Strong Financial Performance
HDFC Bank reported a standalone net profit of 18,160.00 crore rupees for Q1, marking a substantial 12.24% increase from the same quarter last year. This impressive growth beat analyst estimates of 17,652.00 crore rupees and underscores the bank's resilience and strong market position.
The bank's performance was boosted by a 9,128.00 crore rupee net gain from selling shares in its subsidiary HDB Financial Services. However, provisions rose significantly to 14,441.00 crore rupees from 2,602.00 crore rupees in the previous year.

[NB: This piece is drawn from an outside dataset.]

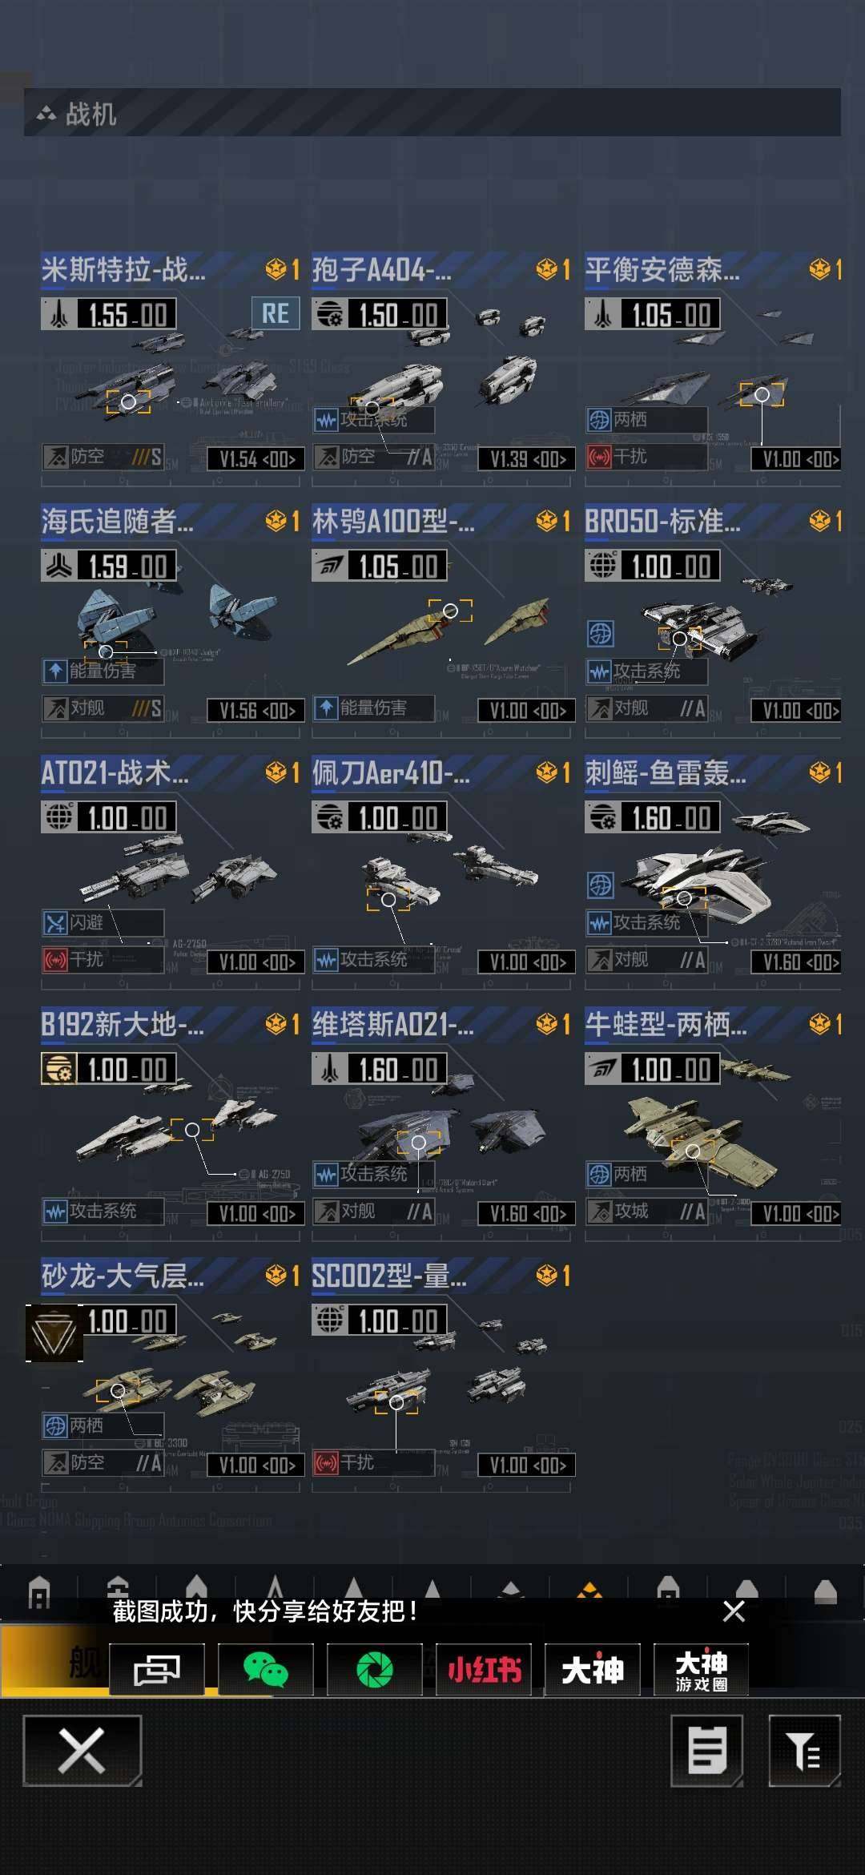Open the filter funnel icon button
Viewport: 865px width, 1875px height.
[804, 1751]
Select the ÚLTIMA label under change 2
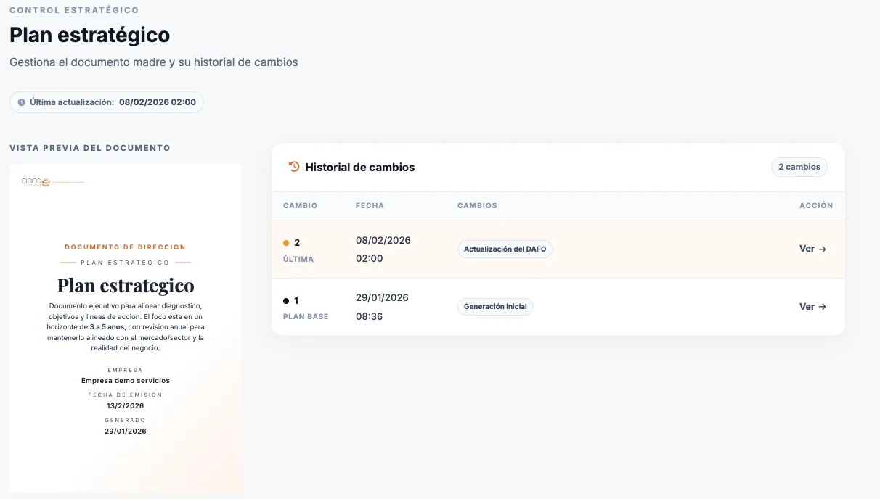Viewport: 880px width, 499px height. click(298, 259)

ICICI Bank's Strong Results
ICICI Bank also contributed to the banking sector's strong performance, reporting a 15% year-on-year jump in net profit to 12,768.00 crore rupees, exceeding expectations. The bank's net interest income increased 11% to 21,635.00 crore rupees, though its net interest margin dipped slightly to 4.34%.
Market Impact
The strong results from these major banks drove the Nifty Bank index up by 0.66%, outperforming the broader Nifty 50 index which declined. HDFC Bank's shares surged over 2%, while ICICI Bank gained over 1.6%.
Key Financial Metrics for HDFC Bank
Here's a breakdown of HDFC Bank's key financial metrics for Q1:
Metric | Q1 (Crore Rs) | Q1 Last Year (Crore Rs) | YoY Change |
---|---|---|---|
Net Profit | 18,160.00 | 16,174.80 | 12.24% |
Revenue | 99,200.00 | 83,701.20 | 18.52% |
Operating Profit | 45,594.70 | 53,810.40 | -15.27% |
EPS (Rs) | 23.71 | 21.28 | 11.42% |
Loan and Deposit Growth
HDFC Bank delivered strong growth in both loans and deposits. The bank reported a 7% year-on-year loan growth, with business, banking, and automobile segments leading the expansion. Deposit growth was even more impressive at 16% year-on-year.

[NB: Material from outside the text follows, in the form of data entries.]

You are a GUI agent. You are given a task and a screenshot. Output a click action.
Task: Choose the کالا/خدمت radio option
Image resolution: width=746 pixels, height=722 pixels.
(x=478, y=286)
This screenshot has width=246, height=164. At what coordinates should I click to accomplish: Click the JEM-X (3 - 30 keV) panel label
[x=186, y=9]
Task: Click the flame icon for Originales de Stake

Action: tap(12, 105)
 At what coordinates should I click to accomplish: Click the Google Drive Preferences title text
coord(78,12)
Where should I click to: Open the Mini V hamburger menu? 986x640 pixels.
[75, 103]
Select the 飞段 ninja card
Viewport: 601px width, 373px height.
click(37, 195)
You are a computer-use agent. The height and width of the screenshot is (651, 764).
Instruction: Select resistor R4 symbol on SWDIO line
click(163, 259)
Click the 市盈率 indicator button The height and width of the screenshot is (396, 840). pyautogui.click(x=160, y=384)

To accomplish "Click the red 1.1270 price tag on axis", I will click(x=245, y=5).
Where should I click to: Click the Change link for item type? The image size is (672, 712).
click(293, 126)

Net Interest Income and Margin
Net interest income rose 5% year-on-year to 31,438.00 crore rupees. The bank's net interest margin (NIM) declined by only 11 basis points, which was better than the expected 15 basis points reduction, demonstrating the bank's ability to manage its interest spread effectively.
Asset Quality
While the bank has shown strong growth in profits and revenue, there has been a slight increase in its non-performing assets (NPAs). The gross non-performing assets (GNPA) ratio rose to 1.40% from 1.33% in the previous quarter. Similarly, the net non-performing assets (NNPA) ratio increased to 0.47% from 0.43% quarter-on-quarter.
These marginal increases in NPA ratios suggest that the bank may need to monitor its asset quality closely in the coming quarters. However, the overall NPA levels remain relatively low compared to industry standards, indicating the bank's prudent risk management practices.
Bonus Share Announcement
HDFC Bank has approved the issuance of bonus equity shares in the proportion of 1:1. This means that shareholders will receive one additional share for each share they currently hold. This bonus issue is expected to increase the liquidity of the bank's shares in the market and potentially enhance shareholder value.

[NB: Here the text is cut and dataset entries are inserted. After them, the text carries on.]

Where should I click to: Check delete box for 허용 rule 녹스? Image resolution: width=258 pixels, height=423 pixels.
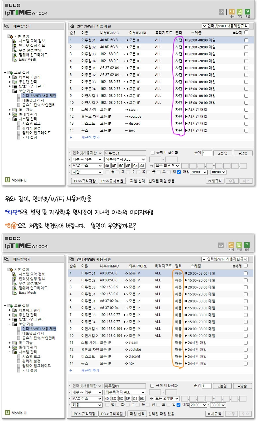[x=246, y=364]
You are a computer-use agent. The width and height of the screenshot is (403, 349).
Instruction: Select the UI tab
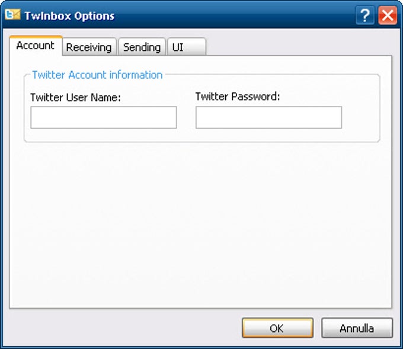(x=187, y=47)
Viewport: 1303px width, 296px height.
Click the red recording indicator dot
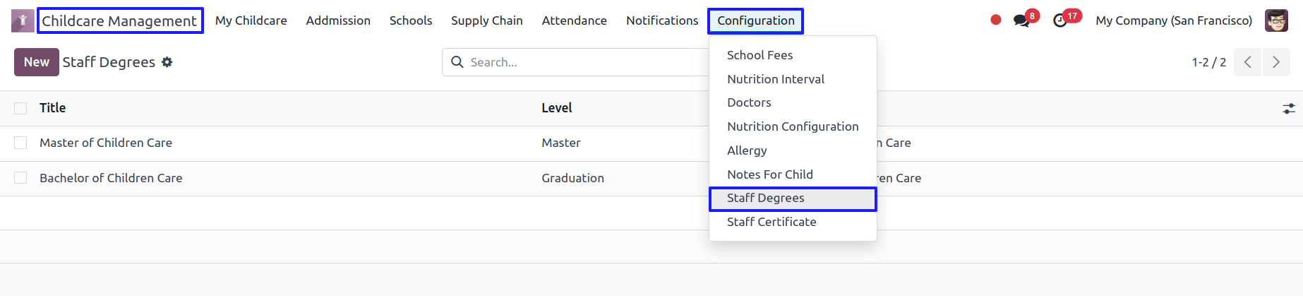995,20
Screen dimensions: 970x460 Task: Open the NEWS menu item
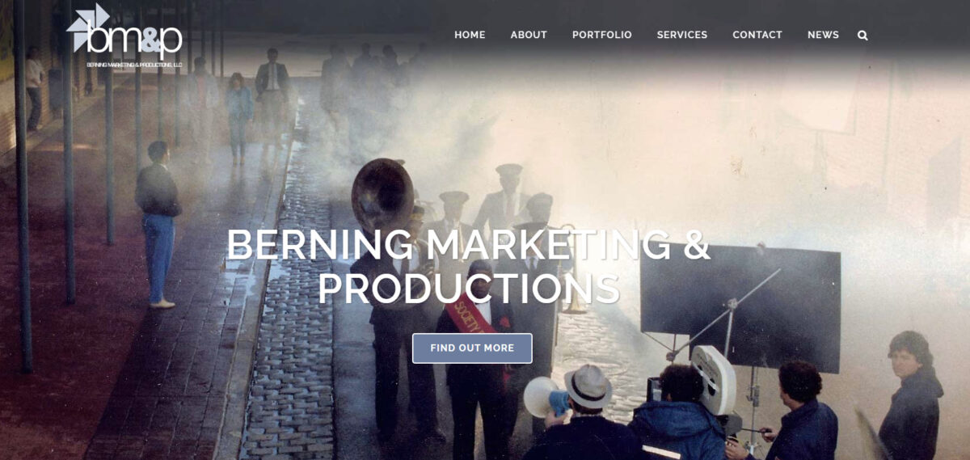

CFO's Insights on Fee Income and Cost of Funds
HDFC Bank's CFO S Vaidyanathan provided additional insights into the bank's performance. He explained that the quarterly fee income decline was primarily due to seasonal factors, particularly lower third-party distribution fees in insurance during the first quarter. Fee income increased to 76 billion year-on-year but declined quarter-on-quarter from over 81 billion maintained since September.
The bank's cost of funds decreased by 10 basis points while loan yields dropped 20-22 basis points due to faster repricing of market benchmark floating rate loans. Vaidyanathan noted that RBI's 100 basis points policy rate reduction from February to June has not been fully factored into deposit rates, and this adjustment will take several quarters.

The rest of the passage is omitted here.